● WORK TO COMPLETE: Print the first line of the records below and every line after it, up to and including the line with "Open the 付款方式". Print nothing else.

● ENTRIES PROVIDED:
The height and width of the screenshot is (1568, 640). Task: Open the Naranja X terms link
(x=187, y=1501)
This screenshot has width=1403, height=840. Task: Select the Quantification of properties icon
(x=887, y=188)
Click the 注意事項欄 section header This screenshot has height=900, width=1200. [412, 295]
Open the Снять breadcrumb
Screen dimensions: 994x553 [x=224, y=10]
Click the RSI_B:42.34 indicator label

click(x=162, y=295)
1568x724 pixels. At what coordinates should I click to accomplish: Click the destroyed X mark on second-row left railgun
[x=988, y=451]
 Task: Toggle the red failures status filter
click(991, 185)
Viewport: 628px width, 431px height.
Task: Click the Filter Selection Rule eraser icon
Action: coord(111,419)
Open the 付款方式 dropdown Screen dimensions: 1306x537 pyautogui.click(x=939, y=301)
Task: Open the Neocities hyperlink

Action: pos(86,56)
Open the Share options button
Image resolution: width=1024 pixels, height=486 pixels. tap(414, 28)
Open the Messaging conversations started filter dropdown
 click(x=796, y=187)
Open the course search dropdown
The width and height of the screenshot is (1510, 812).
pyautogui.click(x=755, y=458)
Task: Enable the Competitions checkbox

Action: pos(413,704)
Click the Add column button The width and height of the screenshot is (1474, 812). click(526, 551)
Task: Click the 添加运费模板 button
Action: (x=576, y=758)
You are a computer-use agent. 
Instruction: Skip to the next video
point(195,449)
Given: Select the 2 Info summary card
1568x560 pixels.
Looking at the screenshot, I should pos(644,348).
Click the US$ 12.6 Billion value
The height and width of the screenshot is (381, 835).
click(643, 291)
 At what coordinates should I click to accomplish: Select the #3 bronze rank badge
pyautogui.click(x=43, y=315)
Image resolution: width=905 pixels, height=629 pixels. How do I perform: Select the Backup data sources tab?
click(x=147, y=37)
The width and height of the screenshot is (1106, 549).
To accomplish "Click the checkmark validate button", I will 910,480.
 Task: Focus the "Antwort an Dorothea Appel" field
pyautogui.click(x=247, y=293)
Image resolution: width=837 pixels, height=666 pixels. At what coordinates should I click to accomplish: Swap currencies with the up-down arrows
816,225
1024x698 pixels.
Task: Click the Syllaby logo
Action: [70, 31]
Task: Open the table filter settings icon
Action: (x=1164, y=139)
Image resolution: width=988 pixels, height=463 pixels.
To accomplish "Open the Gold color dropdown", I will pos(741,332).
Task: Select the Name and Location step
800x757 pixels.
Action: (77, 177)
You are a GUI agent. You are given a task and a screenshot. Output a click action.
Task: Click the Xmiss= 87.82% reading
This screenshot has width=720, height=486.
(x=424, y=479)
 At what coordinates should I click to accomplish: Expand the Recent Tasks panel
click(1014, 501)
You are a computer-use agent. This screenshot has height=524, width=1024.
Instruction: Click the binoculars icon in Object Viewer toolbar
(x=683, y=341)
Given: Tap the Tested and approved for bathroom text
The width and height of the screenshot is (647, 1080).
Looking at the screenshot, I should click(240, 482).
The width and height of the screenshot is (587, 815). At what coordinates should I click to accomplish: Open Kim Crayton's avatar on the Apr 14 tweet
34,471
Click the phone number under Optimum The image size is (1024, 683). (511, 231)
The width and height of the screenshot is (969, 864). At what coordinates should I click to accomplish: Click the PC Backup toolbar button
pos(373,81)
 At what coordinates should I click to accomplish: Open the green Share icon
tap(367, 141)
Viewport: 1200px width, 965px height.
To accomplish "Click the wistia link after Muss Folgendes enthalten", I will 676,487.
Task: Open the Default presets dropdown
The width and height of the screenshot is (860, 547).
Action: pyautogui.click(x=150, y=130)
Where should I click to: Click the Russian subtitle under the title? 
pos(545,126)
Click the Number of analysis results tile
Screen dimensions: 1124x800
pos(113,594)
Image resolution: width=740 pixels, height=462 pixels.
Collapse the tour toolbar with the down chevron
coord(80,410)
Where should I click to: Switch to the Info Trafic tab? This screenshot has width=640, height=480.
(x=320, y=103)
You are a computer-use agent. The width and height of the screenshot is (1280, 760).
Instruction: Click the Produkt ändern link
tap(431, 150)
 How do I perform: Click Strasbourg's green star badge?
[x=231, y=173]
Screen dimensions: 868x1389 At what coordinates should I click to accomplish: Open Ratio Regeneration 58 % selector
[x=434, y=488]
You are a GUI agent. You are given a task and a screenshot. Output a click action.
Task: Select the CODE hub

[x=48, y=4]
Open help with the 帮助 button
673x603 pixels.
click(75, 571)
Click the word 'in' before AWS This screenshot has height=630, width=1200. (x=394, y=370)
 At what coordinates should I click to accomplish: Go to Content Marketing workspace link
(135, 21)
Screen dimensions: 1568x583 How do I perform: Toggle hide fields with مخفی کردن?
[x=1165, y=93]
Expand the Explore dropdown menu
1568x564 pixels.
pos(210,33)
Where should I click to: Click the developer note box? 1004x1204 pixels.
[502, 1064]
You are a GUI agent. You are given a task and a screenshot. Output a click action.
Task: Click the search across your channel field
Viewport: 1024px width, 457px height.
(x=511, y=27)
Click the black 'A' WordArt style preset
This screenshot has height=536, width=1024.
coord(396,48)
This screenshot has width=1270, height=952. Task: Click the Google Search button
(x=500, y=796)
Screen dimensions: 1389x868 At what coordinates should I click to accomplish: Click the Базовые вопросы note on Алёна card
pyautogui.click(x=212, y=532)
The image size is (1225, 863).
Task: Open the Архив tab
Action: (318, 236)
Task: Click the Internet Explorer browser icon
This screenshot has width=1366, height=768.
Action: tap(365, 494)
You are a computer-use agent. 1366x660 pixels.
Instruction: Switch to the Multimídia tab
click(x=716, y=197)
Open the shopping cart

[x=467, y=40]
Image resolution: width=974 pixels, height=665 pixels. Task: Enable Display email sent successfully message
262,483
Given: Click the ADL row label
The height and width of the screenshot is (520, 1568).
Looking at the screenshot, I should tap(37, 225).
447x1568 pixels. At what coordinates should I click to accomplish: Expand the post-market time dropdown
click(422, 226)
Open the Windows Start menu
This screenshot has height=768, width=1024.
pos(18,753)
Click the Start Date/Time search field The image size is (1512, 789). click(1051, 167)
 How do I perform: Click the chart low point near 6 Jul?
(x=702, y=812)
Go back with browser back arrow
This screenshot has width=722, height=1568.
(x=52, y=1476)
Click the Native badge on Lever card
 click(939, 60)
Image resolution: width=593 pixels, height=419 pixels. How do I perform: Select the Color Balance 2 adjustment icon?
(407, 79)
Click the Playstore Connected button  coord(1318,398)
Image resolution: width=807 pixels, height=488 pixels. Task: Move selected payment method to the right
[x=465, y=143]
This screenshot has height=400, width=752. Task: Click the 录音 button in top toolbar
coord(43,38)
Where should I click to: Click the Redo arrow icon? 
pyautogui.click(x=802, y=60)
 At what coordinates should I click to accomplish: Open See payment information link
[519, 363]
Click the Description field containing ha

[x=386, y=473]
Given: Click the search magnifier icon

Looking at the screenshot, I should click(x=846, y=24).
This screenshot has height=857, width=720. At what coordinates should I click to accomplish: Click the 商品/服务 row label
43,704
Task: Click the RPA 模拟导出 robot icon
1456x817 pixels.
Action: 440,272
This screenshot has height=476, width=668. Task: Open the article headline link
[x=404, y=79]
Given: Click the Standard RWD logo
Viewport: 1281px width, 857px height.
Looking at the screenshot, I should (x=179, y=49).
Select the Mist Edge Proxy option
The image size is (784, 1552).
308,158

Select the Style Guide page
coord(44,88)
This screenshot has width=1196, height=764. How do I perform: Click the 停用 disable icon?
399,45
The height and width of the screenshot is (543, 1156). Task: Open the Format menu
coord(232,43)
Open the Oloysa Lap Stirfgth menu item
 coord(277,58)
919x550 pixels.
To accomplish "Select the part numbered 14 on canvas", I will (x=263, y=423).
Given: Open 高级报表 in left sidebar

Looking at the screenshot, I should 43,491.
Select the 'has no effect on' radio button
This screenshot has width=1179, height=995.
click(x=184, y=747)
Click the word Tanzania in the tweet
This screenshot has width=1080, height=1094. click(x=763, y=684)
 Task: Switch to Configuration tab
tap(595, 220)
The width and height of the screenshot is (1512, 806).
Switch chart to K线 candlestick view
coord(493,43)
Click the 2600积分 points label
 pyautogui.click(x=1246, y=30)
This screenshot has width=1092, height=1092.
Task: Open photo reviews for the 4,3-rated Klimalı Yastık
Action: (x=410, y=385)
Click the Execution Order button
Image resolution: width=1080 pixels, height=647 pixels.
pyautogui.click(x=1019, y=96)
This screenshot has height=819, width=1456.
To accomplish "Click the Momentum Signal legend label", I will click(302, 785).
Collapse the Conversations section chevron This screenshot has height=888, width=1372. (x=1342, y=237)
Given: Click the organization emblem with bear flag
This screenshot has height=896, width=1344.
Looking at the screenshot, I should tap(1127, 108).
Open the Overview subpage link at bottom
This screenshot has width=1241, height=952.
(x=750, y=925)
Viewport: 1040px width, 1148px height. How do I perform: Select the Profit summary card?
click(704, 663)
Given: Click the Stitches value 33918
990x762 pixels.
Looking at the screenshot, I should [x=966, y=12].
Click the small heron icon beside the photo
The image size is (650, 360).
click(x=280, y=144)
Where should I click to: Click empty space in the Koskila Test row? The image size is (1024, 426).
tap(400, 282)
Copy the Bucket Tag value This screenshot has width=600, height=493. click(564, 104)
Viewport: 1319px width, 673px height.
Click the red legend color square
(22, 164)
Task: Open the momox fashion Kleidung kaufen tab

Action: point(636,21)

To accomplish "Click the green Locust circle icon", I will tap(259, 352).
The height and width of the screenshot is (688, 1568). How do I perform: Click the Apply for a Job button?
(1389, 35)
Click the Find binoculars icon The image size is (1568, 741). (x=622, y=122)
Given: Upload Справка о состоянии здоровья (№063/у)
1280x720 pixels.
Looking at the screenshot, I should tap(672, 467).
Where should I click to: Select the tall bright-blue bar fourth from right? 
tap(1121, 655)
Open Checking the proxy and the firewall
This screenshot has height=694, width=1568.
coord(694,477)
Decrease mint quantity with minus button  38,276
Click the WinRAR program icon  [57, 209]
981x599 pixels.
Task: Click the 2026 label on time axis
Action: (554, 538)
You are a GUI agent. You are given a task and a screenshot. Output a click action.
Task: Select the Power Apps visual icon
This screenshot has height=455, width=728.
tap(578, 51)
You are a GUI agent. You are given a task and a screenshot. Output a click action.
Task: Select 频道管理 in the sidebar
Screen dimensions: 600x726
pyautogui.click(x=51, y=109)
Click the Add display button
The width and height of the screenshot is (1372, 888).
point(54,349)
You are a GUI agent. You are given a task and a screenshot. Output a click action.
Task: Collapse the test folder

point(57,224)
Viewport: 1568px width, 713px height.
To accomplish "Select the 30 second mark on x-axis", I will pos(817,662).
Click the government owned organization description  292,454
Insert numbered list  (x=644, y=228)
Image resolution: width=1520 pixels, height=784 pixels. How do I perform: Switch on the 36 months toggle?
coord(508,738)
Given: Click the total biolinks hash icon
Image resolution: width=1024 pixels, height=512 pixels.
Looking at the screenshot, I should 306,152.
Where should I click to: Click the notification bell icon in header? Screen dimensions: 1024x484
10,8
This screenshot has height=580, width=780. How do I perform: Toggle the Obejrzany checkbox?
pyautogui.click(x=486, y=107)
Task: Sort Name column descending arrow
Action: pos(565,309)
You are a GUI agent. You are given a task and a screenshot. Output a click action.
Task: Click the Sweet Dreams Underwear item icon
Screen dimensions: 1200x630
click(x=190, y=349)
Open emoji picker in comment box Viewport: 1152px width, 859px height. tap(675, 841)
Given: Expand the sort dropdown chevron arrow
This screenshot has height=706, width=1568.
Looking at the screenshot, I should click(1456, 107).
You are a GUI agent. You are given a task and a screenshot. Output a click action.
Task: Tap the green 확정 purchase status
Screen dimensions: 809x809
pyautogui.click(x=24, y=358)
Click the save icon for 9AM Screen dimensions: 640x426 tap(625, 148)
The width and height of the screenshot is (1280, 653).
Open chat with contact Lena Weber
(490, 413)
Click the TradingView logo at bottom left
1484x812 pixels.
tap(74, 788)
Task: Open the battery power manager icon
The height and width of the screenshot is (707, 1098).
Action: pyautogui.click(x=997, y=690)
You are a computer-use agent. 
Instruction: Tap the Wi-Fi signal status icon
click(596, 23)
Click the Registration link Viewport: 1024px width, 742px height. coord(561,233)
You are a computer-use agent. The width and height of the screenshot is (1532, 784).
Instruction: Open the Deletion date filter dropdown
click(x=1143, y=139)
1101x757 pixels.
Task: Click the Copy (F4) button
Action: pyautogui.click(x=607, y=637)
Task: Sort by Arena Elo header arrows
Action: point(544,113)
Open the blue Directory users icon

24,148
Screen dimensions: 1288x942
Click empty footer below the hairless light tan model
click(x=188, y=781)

● OUTPUT OF THE EXERCISE:
The height and width of the screenshot is (1568, 640). Task: Open the Naranja X terms link
(x=187, y=1501)
This screenshot has width=1403, height=840. Task: Select the Quantification of properties icon
(x=887, y=188)
Click the 注意事項欄 section header This screenshot has height=900, width=1200. [412, 295]
Open the Снять breadcrumb
Screen dimensions: 994x553 [x=224, y=10]
Click the RSI_B:42.34 indicator label

click(x=162, y=295)
1568x724 pixels. At what coordinates should I click to accomplish: Click the destroyed X mark on second-row left railgun
[x=988, y=451]
 Task: Toggle the red failures status filter
click(991, 185)
Viewport: 628px width, 431px height.
Task: Click the Filter Selection Rule eraser icon
Action: coord(111,419)
Open the 付款方式 dropdown Screen dimensions: 1306x537 pyautogui.click(x=939, y=301)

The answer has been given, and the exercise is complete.